A rising tide may float all boats, but a receding one grounds first those with the deepest keels. Literary scholarship has a particularly deep one. Perhaps academics stopped writing for laypeople because laypeople stopped reading them, rather than the other way around. What if the academic literary critics were atwitter in the 1990s because they were the canaries in the coal mine? What if the prestige of literature in that decade was dropping even more quickly than the prestige of literature professors, and they feuded grandiloquently in the hope that bluster would keep them aloft? The one real power they still held, that of sorting the young, it was unseemly to threaten with. After all, in the age of PowerPoint, it is not obvious that adolescents need to be credentialed according to the quality of the essays they write about books. Academic literary criticism faces, I suspect, a correction. Like the study of classic Greek and Latin literature a century ago, it will probably dwindle in size and set down its burden of moral significance.
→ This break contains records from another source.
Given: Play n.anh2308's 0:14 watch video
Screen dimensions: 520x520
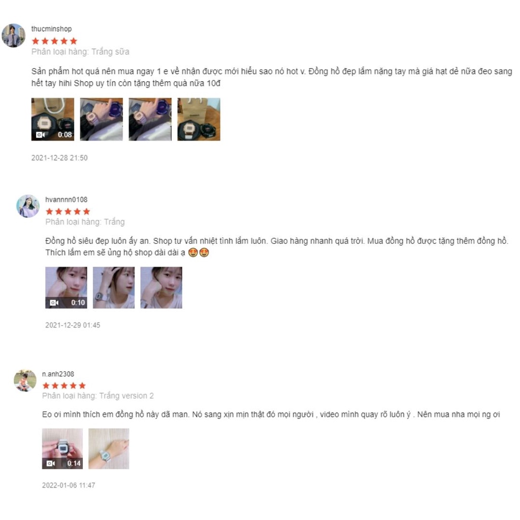Looking at the screenshot, I should click(x=62, y=449).
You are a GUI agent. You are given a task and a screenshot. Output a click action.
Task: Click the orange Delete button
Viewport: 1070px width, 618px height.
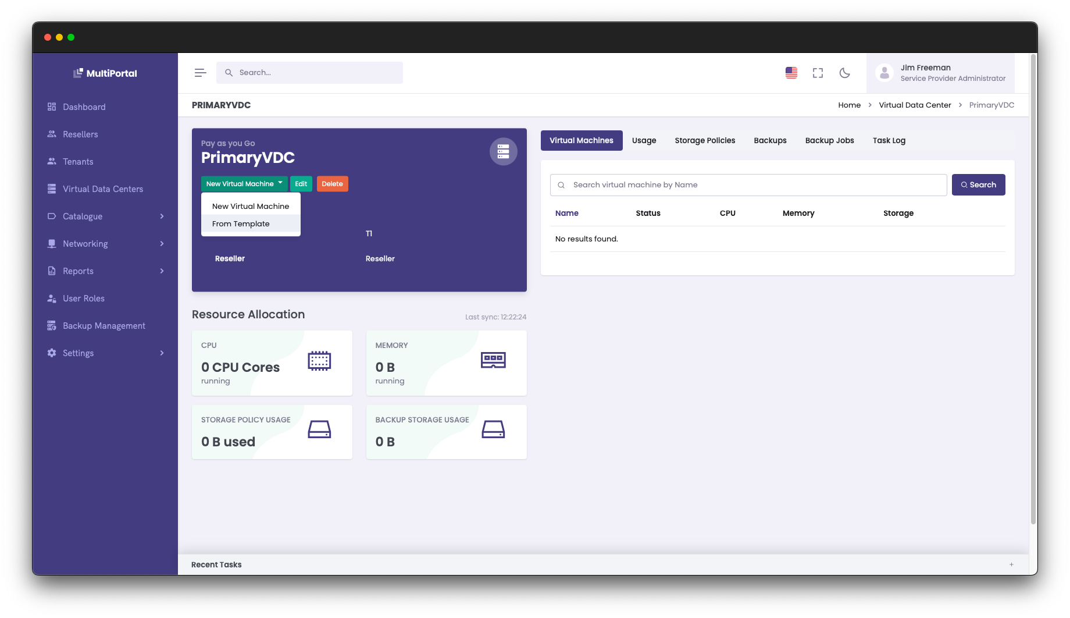pyautogui.click(x=332, y=184)
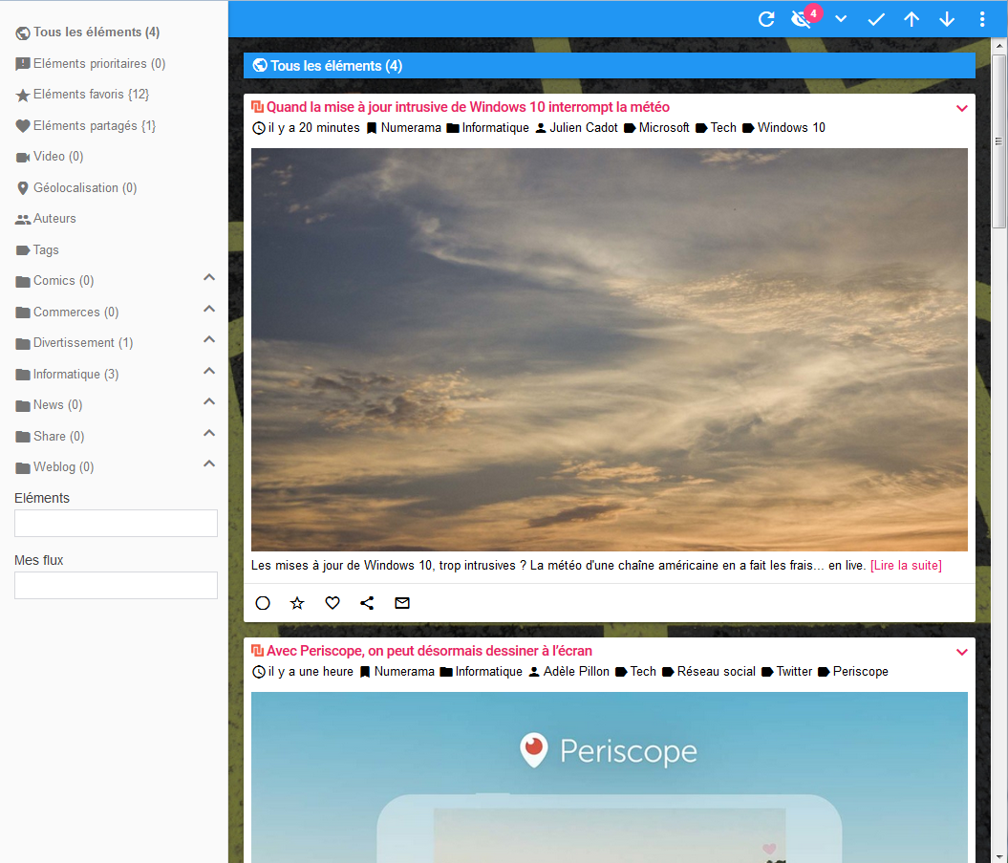This screenshot has height=863, width=1008.
Task: Click the share icon under first article
Action: (367, 603)
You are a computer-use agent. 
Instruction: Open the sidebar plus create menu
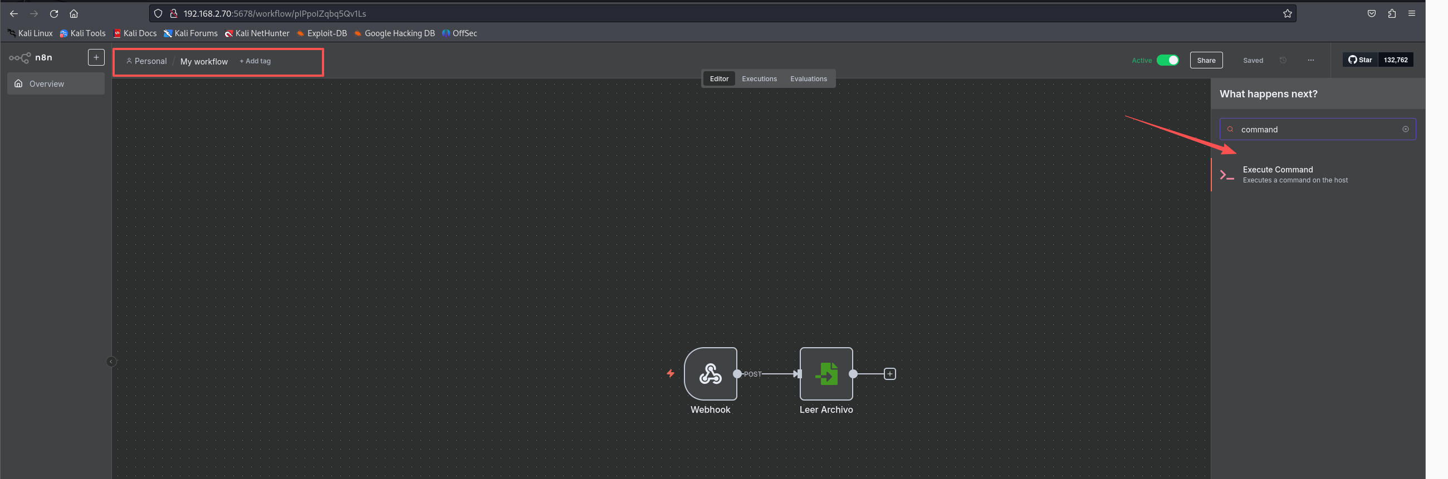pyautogui.click(x=96, y=57)
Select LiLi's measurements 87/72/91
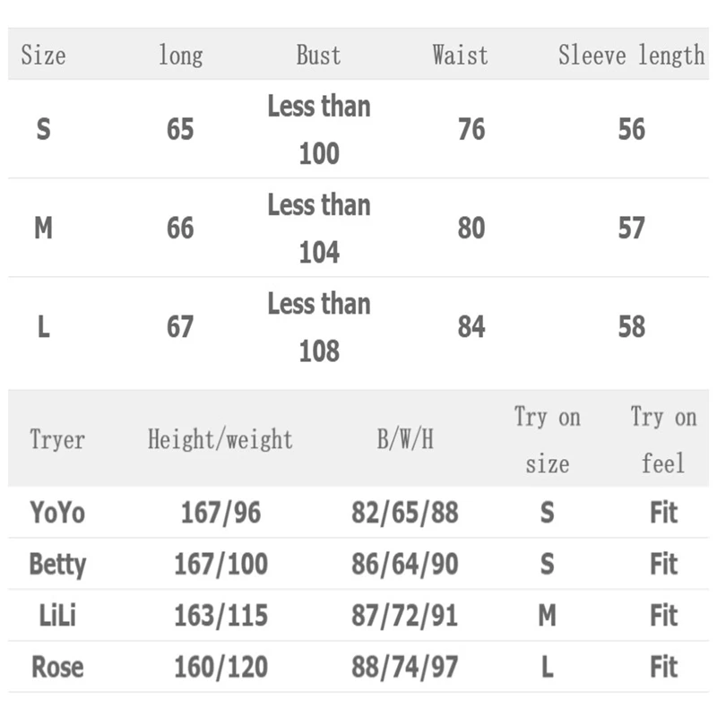This screenshot has height=717, width=717. (405, 617)
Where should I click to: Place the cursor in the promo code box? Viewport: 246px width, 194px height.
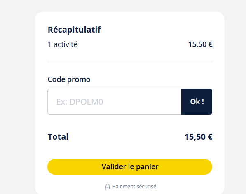(x=115, y=101)
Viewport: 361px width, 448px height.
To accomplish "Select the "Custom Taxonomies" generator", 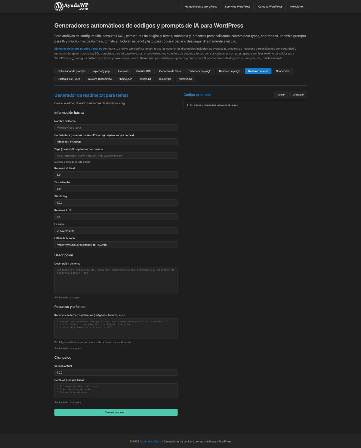I will coord(100,79).
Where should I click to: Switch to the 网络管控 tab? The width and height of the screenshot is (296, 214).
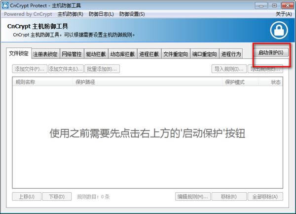click(x=72, y=54)
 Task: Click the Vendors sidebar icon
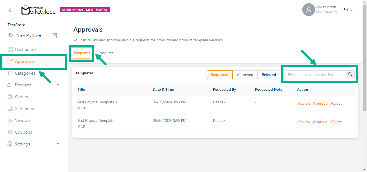[x=10, y=120]
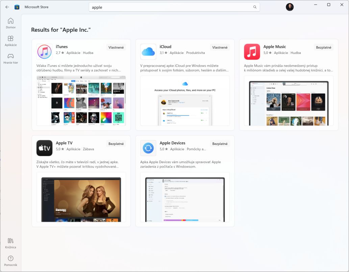This screenshot has width=349, height=272.
Task: Select the Apple Devices app icon
Action: tap(148, 148)
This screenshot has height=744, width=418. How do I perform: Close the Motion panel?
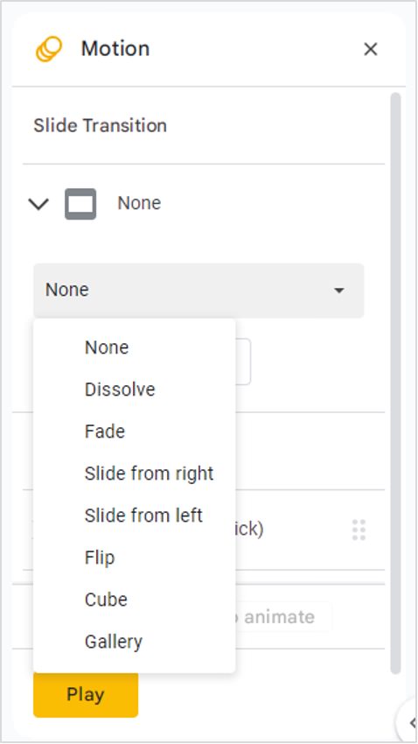tap(370, 49)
In losing interest in seduction it seems to anticipate this fate; the group shows no wish to reproduce or recruit. Perhaps there will be compensations for the loss. To borrow a metaphor from Boswell’s Johnson: “The flesh of animals who feed excursively, is allowed to have a higher flavour than that of those who are cooped up. May there not be the same difference between men who read as their taste prompts and men who are confined in cells and colleges to stated tasks?”